- [TAREFAS A REALIZAR]:
1 – Reescreva a parte do trecho que começa em "Há médicos que" e vai até "com o coração.", trocando "medicina" por "enfermagem".
2 – Liste todos os usos que o trecho atribui aos espaços renovados da cidade.

- [TRECHO DO DOCUMENTO]:
------------------------------------------------

Há médicos que são gente e gente que são médicos. São estes últimos que valorizam aqueles que os procuram. Reconhecem a pessoa com um cumprimento cativante, usam as palavras com serenidade e até carinho. Trocam ideias sobre a possivel debilidade do paciente, enquanto decorre o exame, de forma a que este se sinta aliviado e não angustiado. E se este é idoso, dão-lhe oportunidade de falar do passado onde, por vezes, se encontra a origem do distúrbio atual. E assim se define alguém que tem por missão ajudar e aliviar quem dele se acerca. Já conheci muitos com estas qualidades, a quem presto a minha gratidão. e admiração. Gente que por vocação estudou medicina e a exerce com o coração.
A mocidade definhou-se até ser uma ilusão. O movimento revê-se na memória do tempo. Os lugares são agora vivos, como não o foram quando usados por mim. Porque não foram vistos e sentidos quando vivê-los era o dia a dia? Serve tudo agora para viver a dor de não voltar e apreciar as alterações feitas, renovados que estão os espaços, que servem para passeios, feiras, exposições, esplanadas, etc. Mantendo-se os nomes de cada canto, rua ou praça, alguns com tradições de séculos, deve ser bom passear aquele chão amado, agora de "cara lavada", à luz que envolve a cidade. No outro século, onde tudo era venerado e defendido, não havia o abuso de viver, de correr, de cantar. Os limites eram impostos e o prazer do uso não podia ser demonstrado. Hoje, os prazeirosos dos espaços, muitos não sabendo o chão que pisam, gozam Lisboa de noite e de dia. Viver tudo de novo é impossivel, mas acompanhar a novidade já conforta a saudade.
Hoje é uma quinta feira e eu não tenho nada para fazer que me realize, tanto em criação como em trabalho. É uma situação dúbia visto que só eu posso determinar o que devo ou não devo fazer. Ao duvidar do modo de como prencher o tempo de que disponho, surge um porquê ao pensamento, e que sendo um assunto básico é o primeiro porquê. Porque quero viver todos os dias com obrigações, resultados e atividades visíveis concretas? As respostas podem ser muitas, por isso, nesta brincadeira de brincar comigo, eu assumo que a resposta pode ser: porque tenho anseio por ter obra minha, solitária mas abrangente. Desigual a tudo que exista, para além de mim. Este porquê separa-me do todo ou integra-me? Não sei. Boa tarde.

------------------------------------------------

- [MATERIAL EXTRAÍDO]:
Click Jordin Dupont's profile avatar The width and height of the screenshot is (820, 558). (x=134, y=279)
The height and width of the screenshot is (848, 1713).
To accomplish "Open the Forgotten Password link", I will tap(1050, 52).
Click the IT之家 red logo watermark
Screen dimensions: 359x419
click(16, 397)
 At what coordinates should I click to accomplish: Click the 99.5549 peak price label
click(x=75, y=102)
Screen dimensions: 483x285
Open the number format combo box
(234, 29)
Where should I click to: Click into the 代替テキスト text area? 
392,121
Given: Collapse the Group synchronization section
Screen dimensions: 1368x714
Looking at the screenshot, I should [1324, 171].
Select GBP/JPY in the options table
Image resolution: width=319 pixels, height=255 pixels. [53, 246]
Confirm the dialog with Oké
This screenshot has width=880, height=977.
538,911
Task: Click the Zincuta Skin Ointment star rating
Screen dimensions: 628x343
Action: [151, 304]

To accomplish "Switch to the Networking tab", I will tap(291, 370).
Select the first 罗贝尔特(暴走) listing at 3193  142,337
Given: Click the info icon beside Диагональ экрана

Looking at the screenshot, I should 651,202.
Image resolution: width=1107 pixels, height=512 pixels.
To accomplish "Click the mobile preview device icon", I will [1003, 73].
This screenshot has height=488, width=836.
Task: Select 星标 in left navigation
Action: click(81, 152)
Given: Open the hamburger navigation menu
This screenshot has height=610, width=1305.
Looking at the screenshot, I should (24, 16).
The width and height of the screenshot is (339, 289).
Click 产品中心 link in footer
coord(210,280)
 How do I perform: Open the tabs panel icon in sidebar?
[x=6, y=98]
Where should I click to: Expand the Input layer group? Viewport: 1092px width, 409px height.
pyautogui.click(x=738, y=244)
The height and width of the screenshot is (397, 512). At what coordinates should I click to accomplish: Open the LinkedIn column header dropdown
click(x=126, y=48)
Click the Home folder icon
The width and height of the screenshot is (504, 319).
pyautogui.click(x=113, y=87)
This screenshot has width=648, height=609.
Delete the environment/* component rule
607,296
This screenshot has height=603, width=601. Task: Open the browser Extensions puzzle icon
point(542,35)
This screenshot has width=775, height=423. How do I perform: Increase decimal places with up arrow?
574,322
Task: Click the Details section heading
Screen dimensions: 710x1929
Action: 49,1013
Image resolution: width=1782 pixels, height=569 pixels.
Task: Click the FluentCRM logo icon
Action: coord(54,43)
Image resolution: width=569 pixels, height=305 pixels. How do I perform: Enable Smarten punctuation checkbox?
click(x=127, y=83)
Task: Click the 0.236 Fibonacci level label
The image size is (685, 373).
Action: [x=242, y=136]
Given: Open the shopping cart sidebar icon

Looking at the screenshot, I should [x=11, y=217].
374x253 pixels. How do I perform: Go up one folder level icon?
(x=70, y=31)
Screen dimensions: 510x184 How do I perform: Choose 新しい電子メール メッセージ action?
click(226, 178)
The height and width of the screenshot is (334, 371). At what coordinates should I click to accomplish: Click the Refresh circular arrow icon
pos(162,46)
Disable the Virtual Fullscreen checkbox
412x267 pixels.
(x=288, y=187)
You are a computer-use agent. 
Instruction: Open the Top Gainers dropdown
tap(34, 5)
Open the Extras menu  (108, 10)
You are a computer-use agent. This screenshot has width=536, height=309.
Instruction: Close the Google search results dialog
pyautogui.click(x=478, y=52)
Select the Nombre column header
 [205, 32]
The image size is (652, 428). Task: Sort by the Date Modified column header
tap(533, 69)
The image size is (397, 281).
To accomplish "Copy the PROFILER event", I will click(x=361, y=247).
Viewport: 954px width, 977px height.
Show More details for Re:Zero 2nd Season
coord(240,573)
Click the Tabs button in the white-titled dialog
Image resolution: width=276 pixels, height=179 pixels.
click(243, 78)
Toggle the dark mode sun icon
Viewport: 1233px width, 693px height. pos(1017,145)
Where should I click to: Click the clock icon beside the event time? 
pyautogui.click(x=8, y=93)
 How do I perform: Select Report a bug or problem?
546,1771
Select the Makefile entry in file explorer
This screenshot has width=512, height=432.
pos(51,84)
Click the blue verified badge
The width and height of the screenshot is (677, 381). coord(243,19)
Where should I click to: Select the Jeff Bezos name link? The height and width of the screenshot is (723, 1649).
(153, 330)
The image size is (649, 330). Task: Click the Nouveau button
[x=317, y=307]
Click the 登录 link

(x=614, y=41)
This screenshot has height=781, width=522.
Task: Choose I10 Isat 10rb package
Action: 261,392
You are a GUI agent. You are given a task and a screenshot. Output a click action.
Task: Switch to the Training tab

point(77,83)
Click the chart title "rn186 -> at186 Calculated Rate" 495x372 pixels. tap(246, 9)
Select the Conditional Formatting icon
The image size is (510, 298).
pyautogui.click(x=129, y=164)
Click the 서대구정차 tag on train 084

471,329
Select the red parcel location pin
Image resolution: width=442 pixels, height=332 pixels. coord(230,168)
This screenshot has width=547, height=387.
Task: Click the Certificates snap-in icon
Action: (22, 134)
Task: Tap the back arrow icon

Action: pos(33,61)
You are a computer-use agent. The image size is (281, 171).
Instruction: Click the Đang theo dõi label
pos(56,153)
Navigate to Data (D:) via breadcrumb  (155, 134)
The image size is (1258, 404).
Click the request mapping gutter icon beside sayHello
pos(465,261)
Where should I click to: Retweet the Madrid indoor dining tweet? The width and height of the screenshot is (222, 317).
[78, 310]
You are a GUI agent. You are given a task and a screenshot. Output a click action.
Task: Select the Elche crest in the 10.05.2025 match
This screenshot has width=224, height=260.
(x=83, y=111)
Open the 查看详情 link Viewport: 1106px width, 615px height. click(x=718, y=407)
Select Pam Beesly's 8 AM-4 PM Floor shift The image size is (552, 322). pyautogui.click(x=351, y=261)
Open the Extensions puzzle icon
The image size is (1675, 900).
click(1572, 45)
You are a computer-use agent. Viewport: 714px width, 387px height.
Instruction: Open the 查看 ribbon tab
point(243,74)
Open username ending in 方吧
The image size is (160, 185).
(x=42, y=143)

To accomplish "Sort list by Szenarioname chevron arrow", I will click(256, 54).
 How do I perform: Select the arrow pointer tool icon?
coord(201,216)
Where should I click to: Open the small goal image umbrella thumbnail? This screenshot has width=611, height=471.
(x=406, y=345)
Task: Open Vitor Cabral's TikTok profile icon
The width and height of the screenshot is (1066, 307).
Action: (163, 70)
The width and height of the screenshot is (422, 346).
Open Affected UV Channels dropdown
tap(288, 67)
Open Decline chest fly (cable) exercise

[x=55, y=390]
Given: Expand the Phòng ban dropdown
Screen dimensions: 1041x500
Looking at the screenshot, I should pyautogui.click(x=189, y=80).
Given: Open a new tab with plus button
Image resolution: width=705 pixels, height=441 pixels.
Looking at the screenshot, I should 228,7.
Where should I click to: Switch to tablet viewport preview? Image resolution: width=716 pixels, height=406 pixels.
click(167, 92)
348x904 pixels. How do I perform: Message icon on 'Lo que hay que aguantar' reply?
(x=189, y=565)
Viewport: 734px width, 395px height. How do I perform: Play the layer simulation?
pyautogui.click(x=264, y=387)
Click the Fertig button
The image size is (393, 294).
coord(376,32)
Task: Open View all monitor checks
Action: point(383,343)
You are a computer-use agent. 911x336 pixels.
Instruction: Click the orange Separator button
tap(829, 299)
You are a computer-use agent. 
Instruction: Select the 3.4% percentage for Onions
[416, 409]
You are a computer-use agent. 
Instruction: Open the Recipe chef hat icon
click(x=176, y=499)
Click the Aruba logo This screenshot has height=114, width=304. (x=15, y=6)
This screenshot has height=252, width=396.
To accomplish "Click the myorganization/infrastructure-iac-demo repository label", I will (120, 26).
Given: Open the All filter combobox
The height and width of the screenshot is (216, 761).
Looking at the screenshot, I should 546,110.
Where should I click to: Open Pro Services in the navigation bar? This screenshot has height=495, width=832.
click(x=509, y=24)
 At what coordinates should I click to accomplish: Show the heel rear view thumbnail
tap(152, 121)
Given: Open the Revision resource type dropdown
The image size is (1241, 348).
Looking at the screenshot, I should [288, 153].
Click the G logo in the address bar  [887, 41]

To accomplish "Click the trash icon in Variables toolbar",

------------------------------------------------

- [TAREFAS RESOLVIDAS]:
1 –
Há médicos que são gente e gente que são médicos. São estes últimos que valorizam aqueles que os procuram. Reconhecem a pessoa com um cumprimento cativante, usam as palavras com serenidade e até carinho. Trocam ideias sobre a possivel debilidade do paciente, enquanto decorre o exame, de forma a que este se sinta aliviado e não angustiado. E se este é idoso, dão-lhe oportunidade de falar do passado onde, por vezes, se encontra a origem do distúrbio atual. E assim se define alguém que tem por missão ajudar e aliviar quem dele se acerca. Já conheci muitos com estas qualidades, a quem presto a minha gratidão. e admiração. Gente que por vocação estudou enfermagem e a exerce com o coração.

2 – passeios, feiras, exposições, esplanadas